What was the  ‘security gap’ which could be discovered by the fraudsters and NOT by the Citibank’s IS Auditors? 

As long as all of the withdrawals were made within one minute of the first, Citibank’s software assumed the transactions indicated erroneous duplicate processing of the first request, and hence no red flags would be raised. While the sophisticated plot  allowed the group to collect more than a $1 million over an eight-month period, thanks to a  mundane flaw in the criminals’ logic eventually led the FBI to its suspects: they all used their real names when activating the bank accounts that ended up excessively overdrawn.

What Citibank could have done to prevent this?
Presumably, the control weakness escaped the multiple layers of security at Citibank: concurrent audit during application development,  scenario based IT application controls and risk assessment by the concurrent auditors.  Also, there is a need for real time detection of suspect transactions, even for smaller amount of transactions. Interestingly, the accused kept the withdrawals under  $10,000 to avoid regulatory reporting and probably, they guessed it right that the bank would not look into transactions that would not require any regulatory reporting.

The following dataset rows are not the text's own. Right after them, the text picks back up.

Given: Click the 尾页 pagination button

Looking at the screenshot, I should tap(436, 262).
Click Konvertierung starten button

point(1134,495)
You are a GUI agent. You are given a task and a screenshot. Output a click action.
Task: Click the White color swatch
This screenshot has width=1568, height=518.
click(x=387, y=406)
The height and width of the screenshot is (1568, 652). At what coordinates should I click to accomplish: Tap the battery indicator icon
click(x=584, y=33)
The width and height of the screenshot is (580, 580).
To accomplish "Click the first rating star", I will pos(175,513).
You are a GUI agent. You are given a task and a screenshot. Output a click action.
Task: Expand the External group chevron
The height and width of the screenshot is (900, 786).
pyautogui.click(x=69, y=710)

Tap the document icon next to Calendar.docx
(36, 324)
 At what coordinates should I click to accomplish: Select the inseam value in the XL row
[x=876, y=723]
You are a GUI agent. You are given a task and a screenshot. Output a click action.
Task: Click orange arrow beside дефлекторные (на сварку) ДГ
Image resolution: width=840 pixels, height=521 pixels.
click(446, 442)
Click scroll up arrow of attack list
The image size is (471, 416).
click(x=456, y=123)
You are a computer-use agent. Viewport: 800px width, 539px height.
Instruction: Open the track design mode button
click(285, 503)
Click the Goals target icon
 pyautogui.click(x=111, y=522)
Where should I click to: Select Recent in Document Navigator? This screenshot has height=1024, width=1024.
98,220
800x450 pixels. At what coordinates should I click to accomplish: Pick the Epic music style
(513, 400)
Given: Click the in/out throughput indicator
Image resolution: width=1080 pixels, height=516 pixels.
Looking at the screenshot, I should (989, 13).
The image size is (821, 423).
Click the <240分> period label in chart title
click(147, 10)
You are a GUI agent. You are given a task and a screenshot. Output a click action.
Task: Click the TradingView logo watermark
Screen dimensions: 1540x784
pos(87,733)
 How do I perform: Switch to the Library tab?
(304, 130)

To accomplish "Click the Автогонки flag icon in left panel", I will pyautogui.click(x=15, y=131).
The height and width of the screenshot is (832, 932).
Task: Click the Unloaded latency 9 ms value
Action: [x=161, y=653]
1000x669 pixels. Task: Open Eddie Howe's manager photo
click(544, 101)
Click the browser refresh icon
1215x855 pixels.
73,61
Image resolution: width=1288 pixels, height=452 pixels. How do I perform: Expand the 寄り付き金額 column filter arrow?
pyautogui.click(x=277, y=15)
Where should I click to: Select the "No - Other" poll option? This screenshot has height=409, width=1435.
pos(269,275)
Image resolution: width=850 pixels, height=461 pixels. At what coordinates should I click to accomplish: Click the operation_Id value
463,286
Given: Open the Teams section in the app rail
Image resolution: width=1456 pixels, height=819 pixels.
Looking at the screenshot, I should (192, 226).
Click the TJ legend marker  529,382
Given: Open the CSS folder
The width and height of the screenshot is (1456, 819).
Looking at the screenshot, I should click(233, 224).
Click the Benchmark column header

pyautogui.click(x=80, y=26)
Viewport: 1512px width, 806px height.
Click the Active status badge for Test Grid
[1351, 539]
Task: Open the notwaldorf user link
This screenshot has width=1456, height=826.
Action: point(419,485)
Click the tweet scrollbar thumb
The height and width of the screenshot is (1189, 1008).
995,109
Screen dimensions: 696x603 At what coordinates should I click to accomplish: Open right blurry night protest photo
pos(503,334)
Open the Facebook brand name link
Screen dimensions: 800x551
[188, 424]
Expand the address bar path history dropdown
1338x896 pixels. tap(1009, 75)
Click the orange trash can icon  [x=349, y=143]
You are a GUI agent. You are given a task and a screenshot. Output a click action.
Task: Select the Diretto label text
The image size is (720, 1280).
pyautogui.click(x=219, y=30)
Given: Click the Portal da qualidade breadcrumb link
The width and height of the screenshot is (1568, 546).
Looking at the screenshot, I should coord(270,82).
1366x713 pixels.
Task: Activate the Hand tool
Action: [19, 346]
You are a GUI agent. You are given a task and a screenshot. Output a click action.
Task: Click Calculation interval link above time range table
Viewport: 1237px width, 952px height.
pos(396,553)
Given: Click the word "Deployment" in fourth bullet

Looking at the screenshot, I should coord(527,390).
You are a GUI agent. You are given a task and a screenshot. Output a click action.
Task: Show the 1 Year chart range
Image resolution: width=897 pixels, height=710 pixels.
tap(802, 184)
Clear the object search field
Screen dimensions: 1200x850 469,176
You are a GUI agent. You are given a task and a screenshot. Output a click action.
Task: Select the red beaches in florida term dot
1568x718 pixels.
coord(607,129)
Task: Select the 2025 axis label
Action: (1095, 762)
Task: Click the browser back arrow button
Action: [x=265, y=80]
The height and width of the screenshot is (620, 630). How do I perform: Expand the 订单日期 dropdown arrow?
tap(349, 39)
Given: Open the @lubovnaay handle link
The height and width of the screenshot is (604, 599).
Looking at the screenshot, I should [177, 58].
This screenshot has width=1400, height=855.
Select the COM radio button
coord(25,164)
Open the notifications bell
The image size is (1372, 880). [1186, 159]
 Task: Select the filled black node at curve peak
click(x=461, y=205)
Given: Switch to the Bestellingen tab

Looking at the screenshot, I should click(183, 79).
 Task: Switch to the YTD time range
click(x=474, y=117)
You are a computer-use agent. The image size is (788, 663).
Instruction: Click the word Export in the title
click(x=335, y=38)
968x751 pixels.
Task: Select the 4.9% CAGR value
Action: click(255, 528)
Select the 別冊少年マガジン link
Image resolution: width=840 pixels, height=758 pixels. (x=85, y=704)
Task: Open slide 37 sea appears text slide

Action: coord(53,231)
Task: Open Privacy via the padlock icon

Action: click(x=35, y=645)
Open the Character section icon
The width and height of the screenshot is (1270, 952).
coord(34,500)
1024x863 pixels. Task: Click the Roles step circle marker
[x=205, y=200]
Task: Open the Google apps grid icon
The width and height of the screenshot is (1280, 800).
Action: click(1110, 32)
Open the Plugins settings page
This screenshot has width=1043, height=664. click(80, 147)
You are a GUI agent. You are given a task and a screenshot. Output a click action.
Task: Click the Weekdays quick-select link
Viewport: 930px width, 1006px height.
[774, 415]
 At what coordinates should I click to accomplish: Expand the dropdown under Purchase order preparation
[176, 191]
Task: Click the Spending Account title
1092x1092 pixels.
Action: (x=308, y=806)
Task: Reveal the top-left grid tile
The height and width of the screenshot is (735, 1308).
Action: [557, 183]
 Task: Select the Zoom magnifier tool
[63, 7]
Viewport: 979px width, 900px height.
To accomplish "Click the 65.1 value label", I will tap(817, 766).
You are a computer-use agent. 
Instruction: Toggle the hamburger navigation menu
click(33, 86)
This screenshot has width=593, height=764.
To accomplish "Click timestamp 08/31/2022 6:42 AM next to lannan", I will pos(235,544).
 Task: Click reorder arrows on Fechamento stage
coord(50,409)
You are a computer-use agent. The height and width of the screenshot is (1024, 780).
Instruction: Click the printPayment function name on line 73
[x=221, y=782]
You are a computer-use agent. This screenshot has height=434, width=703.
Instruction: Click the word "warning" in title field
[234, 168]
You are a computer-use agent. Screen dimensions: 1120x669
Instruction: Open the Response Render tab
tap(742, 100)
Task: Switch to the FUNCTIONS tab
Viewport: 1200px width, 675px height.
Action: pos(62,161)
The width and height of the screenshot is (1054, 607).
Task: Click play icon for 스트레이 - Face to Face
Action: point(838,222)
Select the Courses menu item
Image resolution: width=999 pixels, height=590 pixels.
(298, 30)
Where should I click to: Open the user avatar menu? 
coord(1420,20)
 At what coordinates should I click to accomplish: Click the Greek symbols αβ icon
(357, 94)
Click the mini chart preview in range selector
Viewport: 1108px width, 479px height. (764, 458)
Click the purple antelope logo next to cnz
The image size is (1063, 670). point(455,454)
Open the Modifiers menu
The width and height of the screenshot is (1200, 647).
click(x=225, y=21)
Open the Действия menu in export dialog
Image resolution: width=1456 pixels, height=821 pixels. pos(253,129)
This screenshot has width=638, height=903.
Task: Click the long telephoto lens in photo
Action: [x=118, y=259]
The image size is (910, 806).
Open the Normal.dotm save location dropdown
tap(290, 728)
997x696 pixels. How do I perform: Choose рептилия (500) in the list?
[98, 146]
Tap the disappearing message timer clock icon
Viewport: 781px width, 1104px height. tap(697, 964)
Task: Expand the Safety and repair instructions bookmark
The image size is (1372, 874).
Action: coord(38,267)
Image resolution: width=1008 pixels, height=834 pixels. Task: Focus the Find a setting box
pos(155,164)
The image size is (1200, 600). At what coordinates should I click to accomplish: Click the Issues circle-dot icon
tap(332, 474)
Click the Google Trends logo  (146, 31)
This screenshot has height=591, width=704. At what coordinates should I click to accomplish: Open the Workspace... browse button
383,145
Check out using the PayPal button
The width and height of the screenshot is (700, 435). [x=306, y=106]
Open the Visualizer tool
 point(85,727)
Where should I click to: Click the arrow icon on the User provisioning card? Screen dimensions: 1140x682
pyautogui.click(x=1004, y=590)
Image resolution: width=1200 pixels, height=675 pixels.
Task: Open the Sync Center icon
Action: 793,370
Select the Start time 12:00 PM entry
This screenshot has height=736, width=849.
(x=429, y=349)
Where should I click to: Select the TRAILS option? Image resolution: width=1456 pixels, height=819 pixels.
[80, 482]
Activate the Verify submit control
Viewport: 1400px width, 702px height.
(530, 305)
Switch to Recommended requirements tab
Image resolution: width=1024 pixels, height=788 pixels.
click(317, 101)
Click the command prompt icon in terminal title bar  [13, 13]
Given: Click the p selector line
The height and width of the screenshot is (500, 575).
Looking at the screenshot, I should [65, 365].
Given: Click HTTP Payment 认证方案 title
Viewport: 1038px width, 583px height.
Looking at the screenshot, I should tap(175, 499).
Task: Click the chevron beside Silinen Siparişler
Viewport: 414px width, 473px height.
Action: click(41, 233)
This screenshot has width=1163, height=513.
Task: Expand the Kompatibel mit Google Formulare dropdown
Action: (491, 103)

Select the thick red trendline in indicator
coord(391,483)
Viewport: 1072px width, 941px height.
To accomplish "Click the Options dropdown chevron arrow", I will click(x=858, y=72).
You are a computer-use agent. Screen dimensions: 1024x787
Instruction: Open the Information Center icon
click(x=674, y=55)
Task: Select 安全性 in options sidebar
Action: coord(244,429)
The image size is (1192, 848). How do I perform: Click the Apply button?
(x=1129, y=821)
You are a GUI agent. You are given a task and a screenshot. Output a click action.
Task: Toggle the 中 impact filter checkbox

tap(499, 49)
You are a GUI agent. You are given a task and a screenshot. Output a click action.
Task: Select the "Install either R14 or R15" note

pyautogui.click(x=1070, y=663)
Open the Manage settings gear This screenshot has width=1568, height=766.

Most likely,  the fraud detection predictive data models used by Citibank  failed to notice such transactions or have assumed small amount transactions are relatively safer !! 

Lessons learned ….

Banks need to strengthen their fraud detection data models.
All transactions, not just those required for regulatory reporting, need to be monitored.
Real time audit to be built into their security frameworks. 
Needless to mention, build and continuously review appropriate application controls.